Talents are abundant throughout the cruiser population and Michel from "Reach" is no exception. I've admired her self-made jewelry on several outings so much so, she made me a necklace from green sea glass. I've since discovered that she has adorned the necks of several cruisers and we all display her work proudly as we dress for town.
After much hesitation, one lazy hot morning, when Steve is sick with a bronchial flu, I escape and climb aboard "Reach", bringing my small collection of beads, sea glass and shells to ask for a lesson. Patiently, Michele explains the art of looking at each piece and deciding how it would hang best, how to secure different shapes and make their loops for the chain, how each piece dictates it's own personality and how to match that to suit the person whom you are making it for. She explains how she would approach some of my finds because all I can see is crap I've picked up for god knows what reason.
After a couple of hours of fun, I head home with notes and sketches in hand and hope of transforming my beach combing finds into jewelry. Later that day, I set out to prove what a good teacher she is. I've learn it's not that easy and re-looking at some of the beautiful hand designed jewelry that our daughter Thera has created... Wow!
Fortunately for those of you reading this blog, I continue to improve my craft and some of you are getting my hand made and home designed creations when I get back. They ask big money for this shit.. I mean sea glass jewelry!

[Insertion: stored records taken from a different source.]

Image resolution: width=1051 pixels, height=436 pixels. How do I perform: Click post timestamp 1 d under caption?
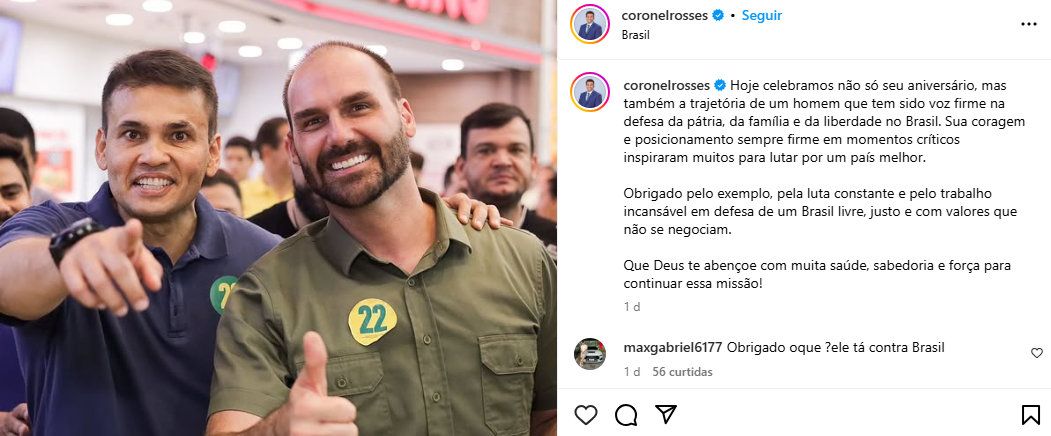coord(631,307)
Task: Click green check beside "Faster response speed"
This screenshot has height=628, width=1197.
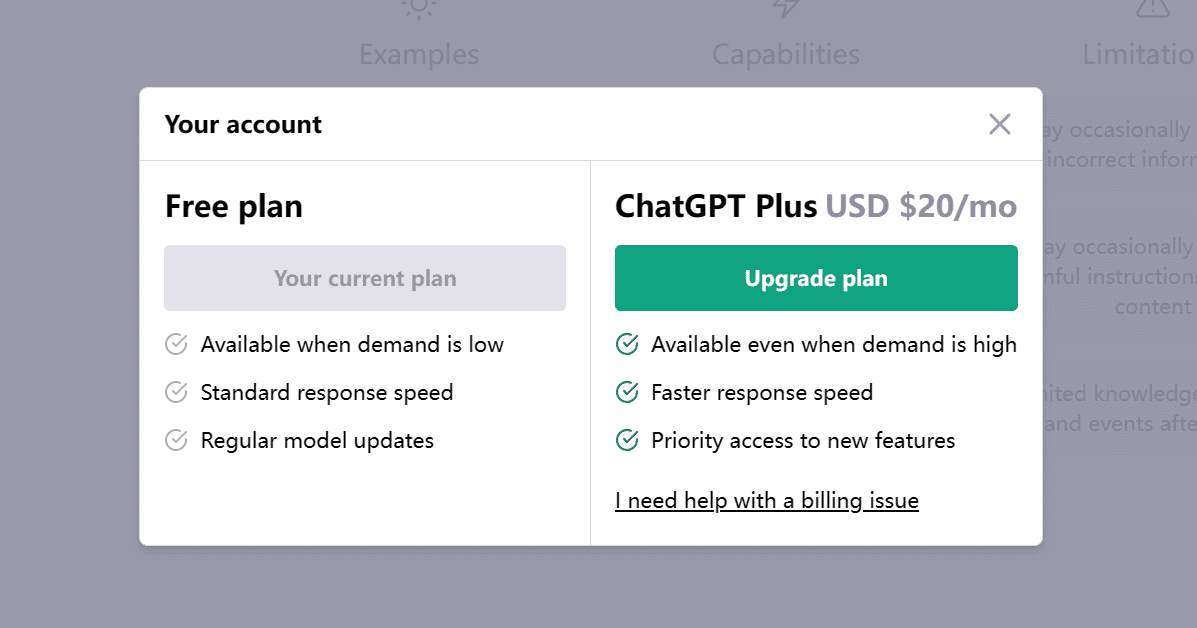Action: tap(627, 393)
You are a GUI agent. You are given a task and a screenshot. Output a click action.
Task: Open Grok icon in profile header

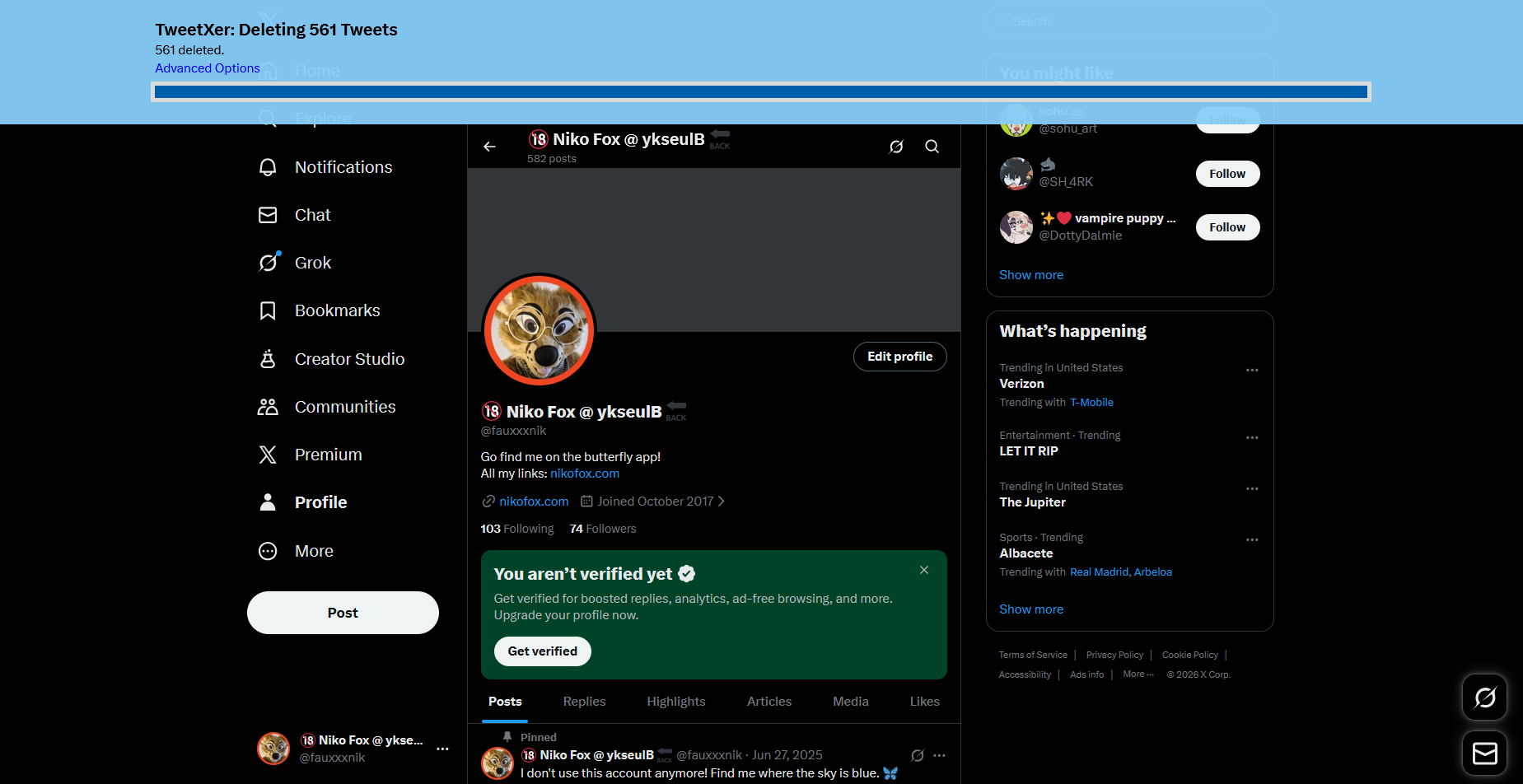pos(896,147)
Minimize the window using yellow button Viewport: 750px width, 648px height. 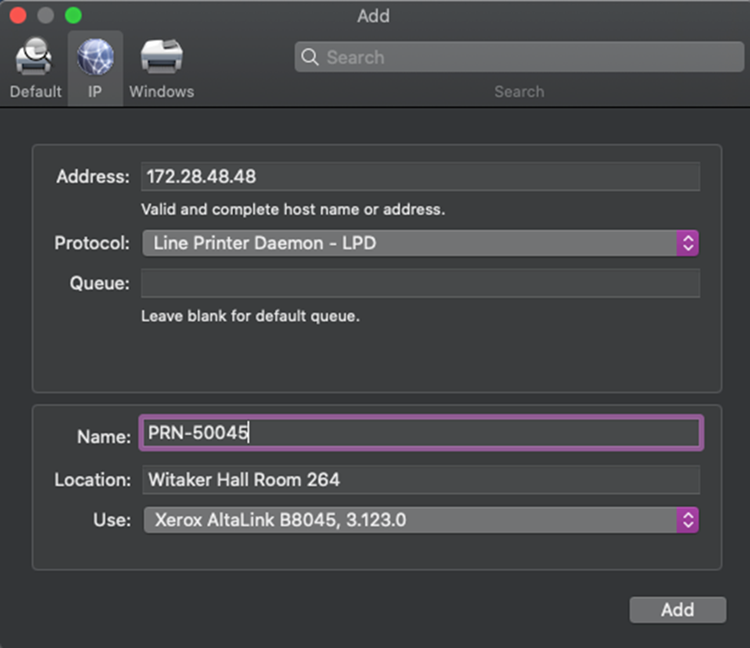click(45, 16)
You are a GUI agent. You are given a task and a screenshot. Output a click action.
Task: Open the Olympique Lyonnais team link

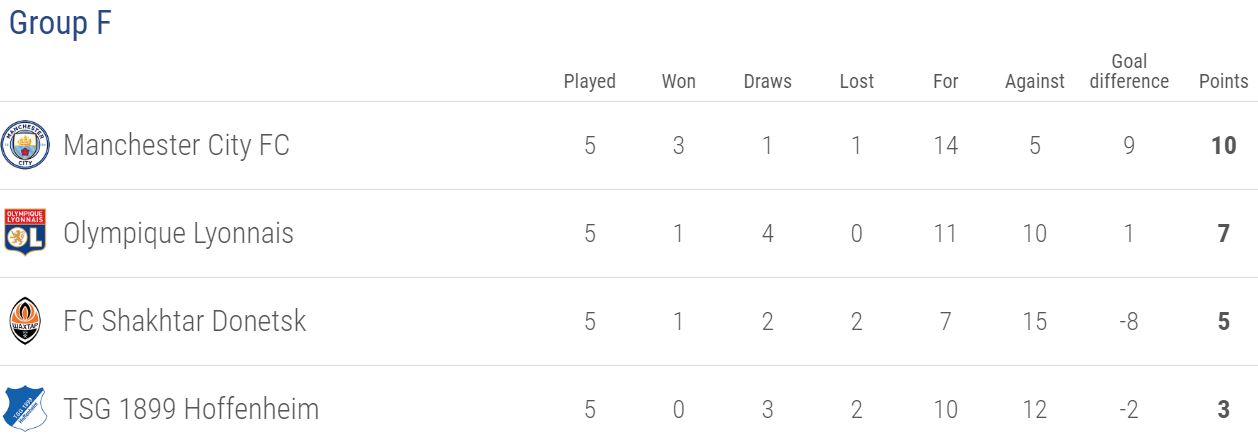point(178,233)
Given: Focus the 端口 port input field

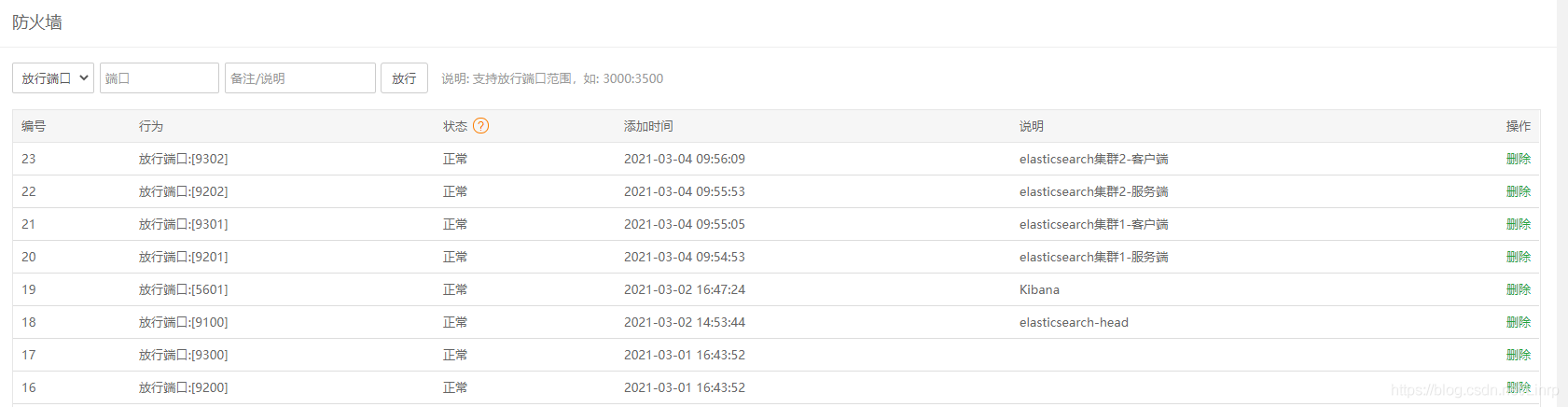Looking at the screenshot, I should (x=160, y=78).
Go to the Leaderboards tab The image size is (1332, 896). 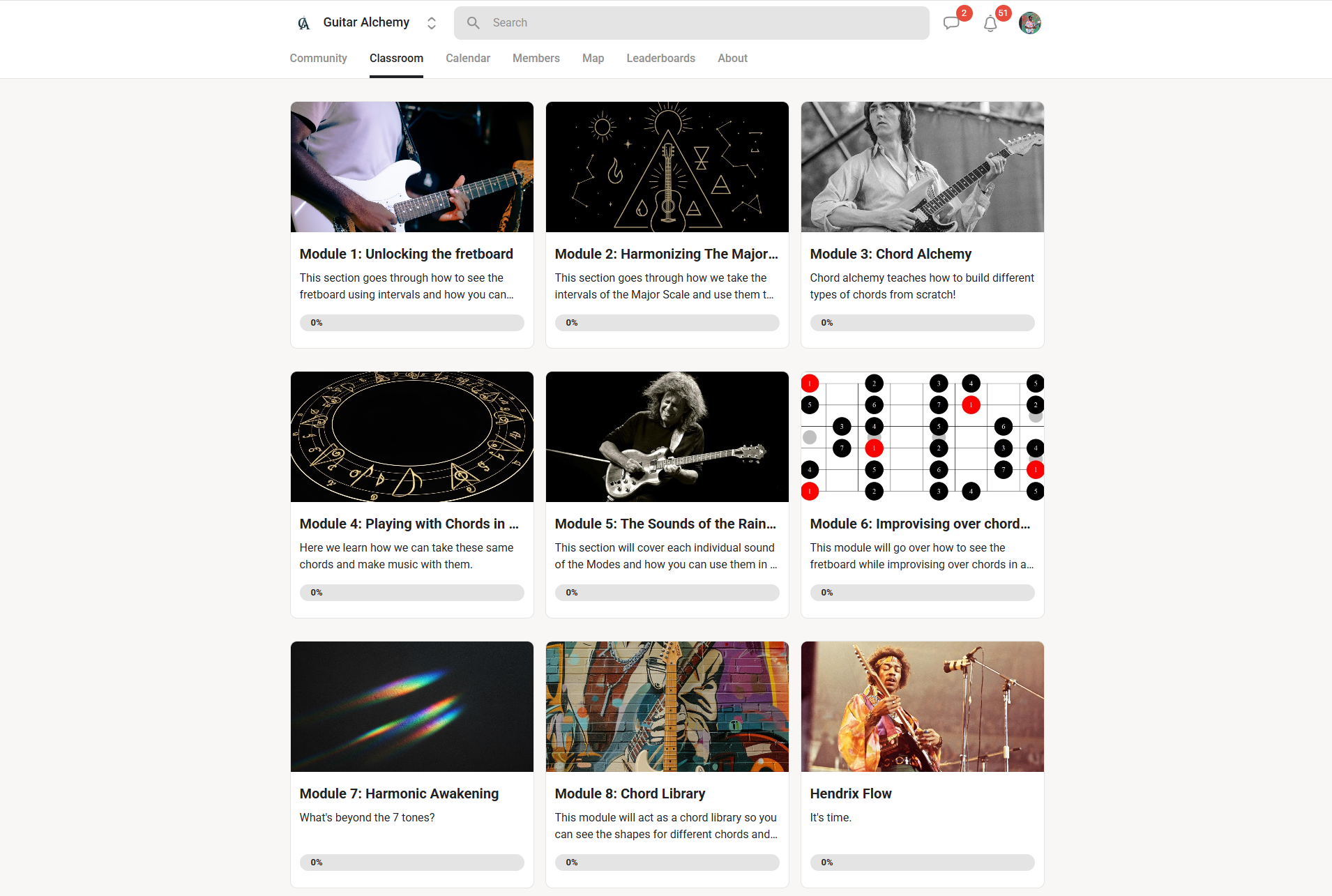tap(660, 59)

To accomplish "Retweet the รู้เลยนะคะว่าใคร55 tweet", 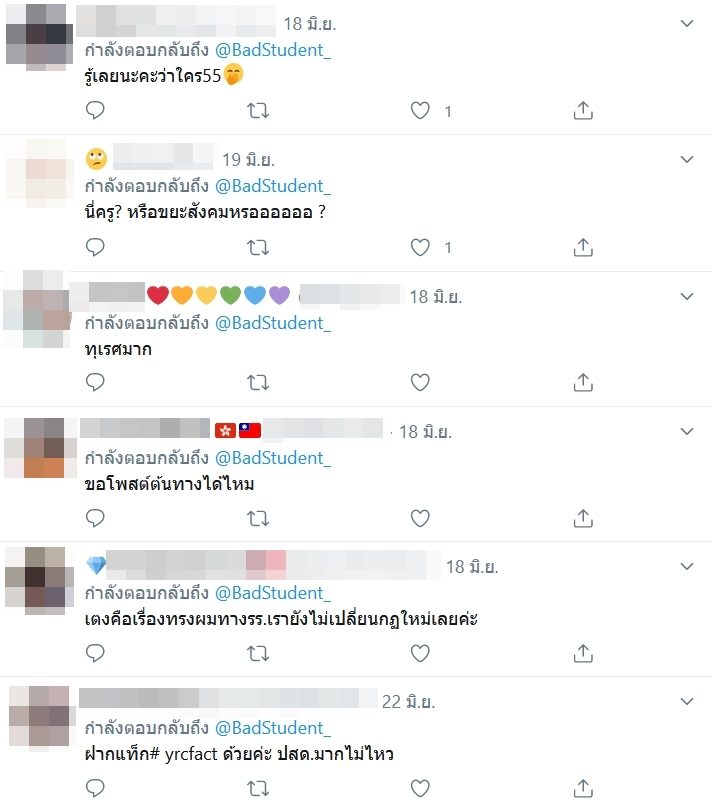I will [x=258, y=111].
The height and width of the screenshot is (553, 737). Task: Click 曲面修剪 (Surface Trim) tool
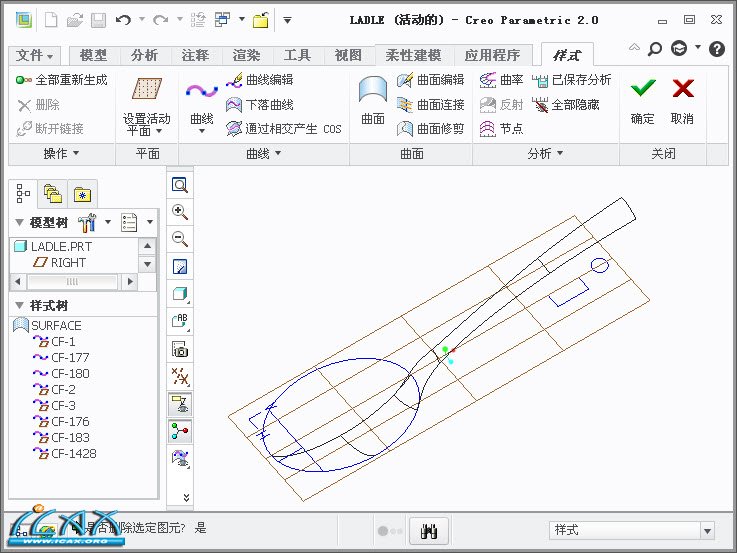tap(430, 128)
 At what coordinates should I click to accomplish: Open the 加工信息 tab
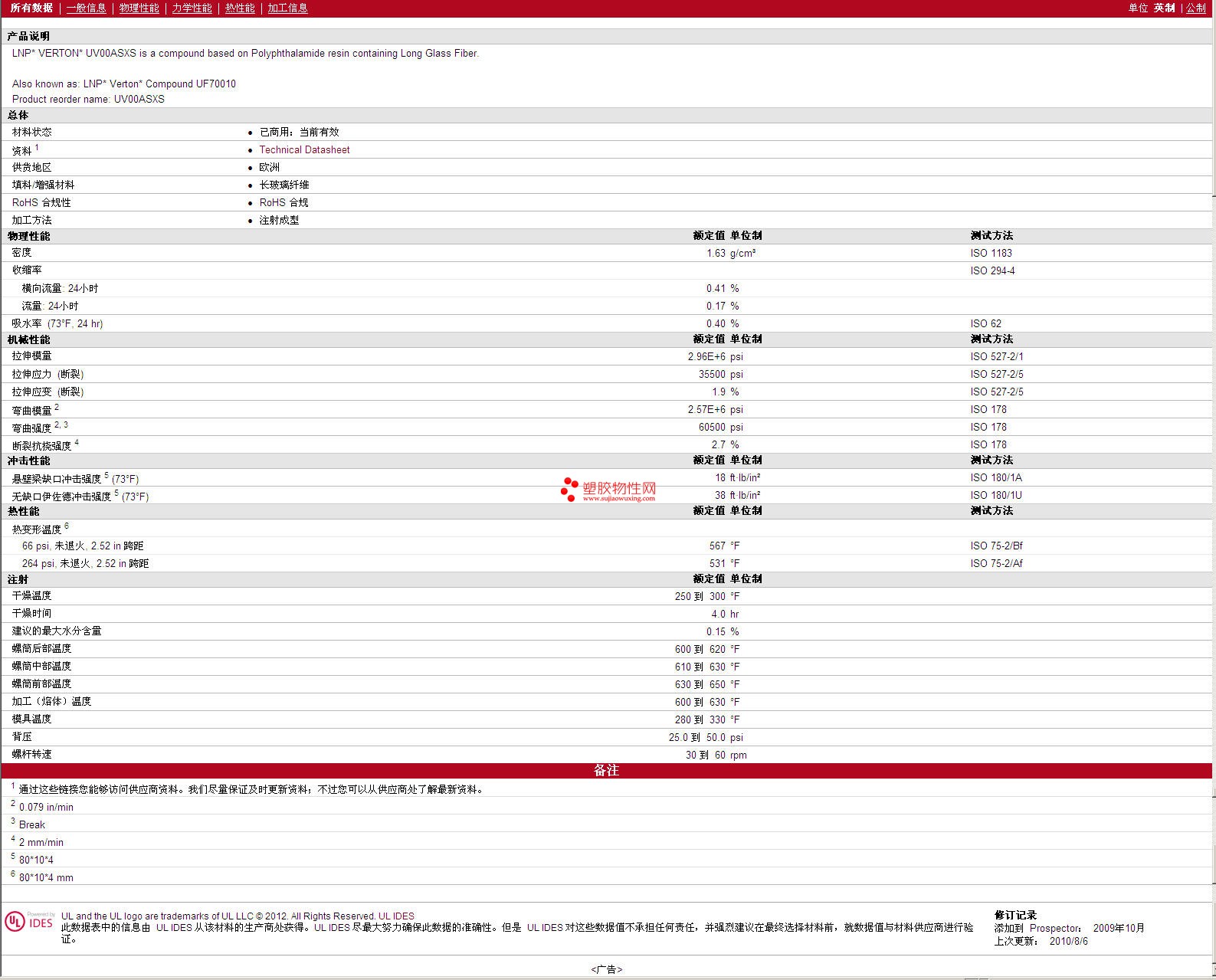(x=287, y=8)
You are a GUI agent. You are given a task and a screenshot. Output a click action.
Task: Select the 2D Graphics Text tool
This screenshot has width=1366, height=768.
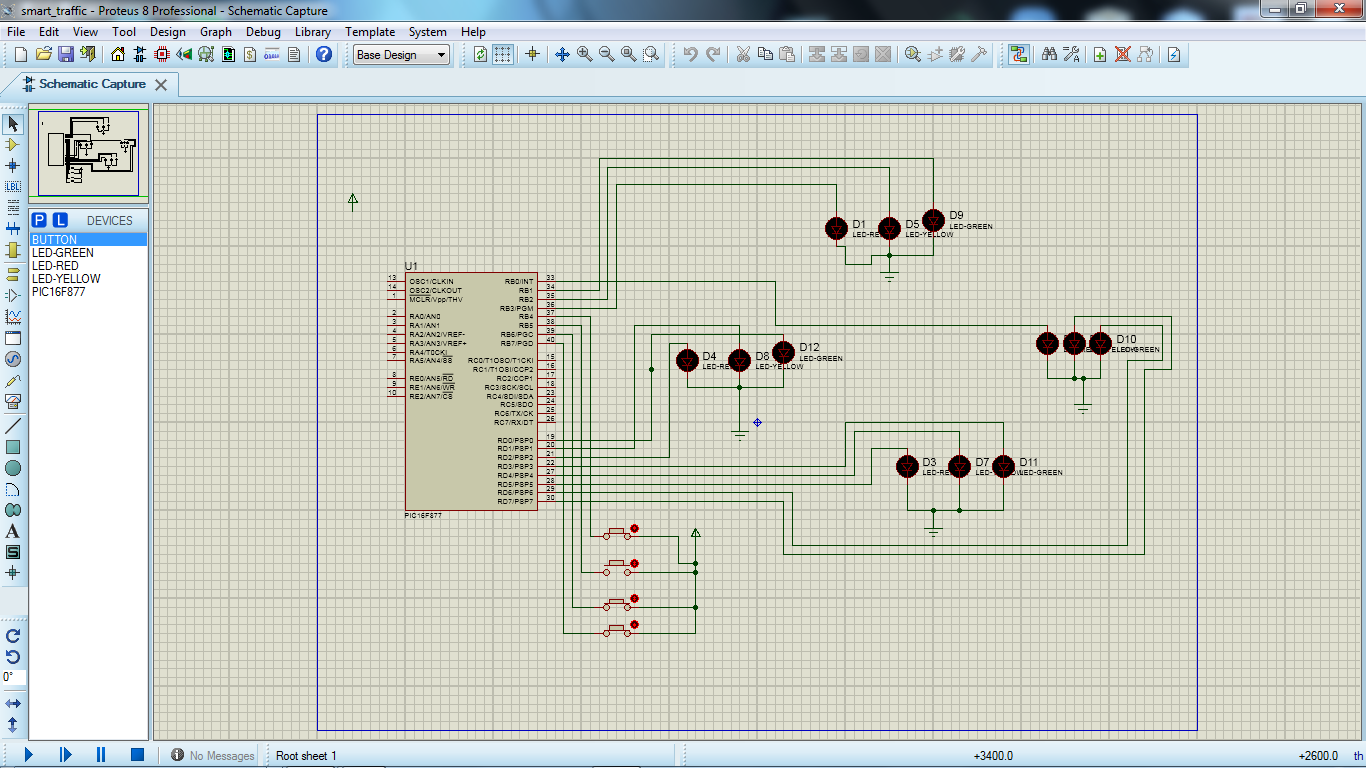coord(13,531)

Notes: While in Colombia I finally had my teeth cleaned for 80,000 pesos (~$44 US). The dentist found a cavity (back molar) requiring that she totally remove the old filling and start over. I went back to have it taken care off the next morning at the total cost of 40,000 pesos (~$22 US).
Also, Steve became very ill when a cold and sinus infection developed into a bronchitis. Having used the Amoxicillin that we had on board, I found a pharmacy to replace our stores. I paid 3,600 peso's (~$2 US) for Amoxicillin - 1pkg. (10 tabs - 500mg). I purchased 4 packages. The Ciprofloxacin - a pack of 6 cost 115,000 peso's (~$64 US).
While in Grenada, Steve had a very thorough eye examination for the total cost of 80 EC (~$40 US) and the prescription filled that afternoon. The next day he was walking around able to see and the glasses looked good.
So the question of medical insurance.. Don't bother once you're out of the States and Canada. Catastrophic insurance.. Not a bad idea, but we still don't have any and hope to correct that when we get home.
Santa Marta, Colombia
December/18/2010, Santa Marta Marina
We have not been to many marina's and this looks like it may become one marina's that we won't be able to afford in the near future. Every morning the work began. On the massive walkway between the docks and the main office, mosaic like interlocking brick patterns were laid out and the construction of showers and laundry were in the works.
Everything was with-in walking distance.. and this town was a wonderful treat to visit. However, if you are planning to stop in Santa Marta, with Zarpe papers stating you were heading to Cartagena, be warned to tell the authorities that you had to stop "because of bad weather". Our friends from 2 other boats, spent a morning being interrogated as to why they did not continue on to Cartagena, Colombia as their zarpa papers stated (from Curacao), all because they said they just wanted to stop and see the town (this story continues later.. when we arrive in Cartagena). Other than that, we enjoyed the flavour of the town.. the sausage cooked from the street vender and the fried dough with cheese (Steve and Michele enjoyed it... Mark and I tasted)... but as usual, we used the time to shop for supplies and search for parts (this time a pump)... however, thanks to Dave "Bijou Vert la Mer", we had a gathering one night and met more wonderful cruisers.. and they loved our grey snapper fingers.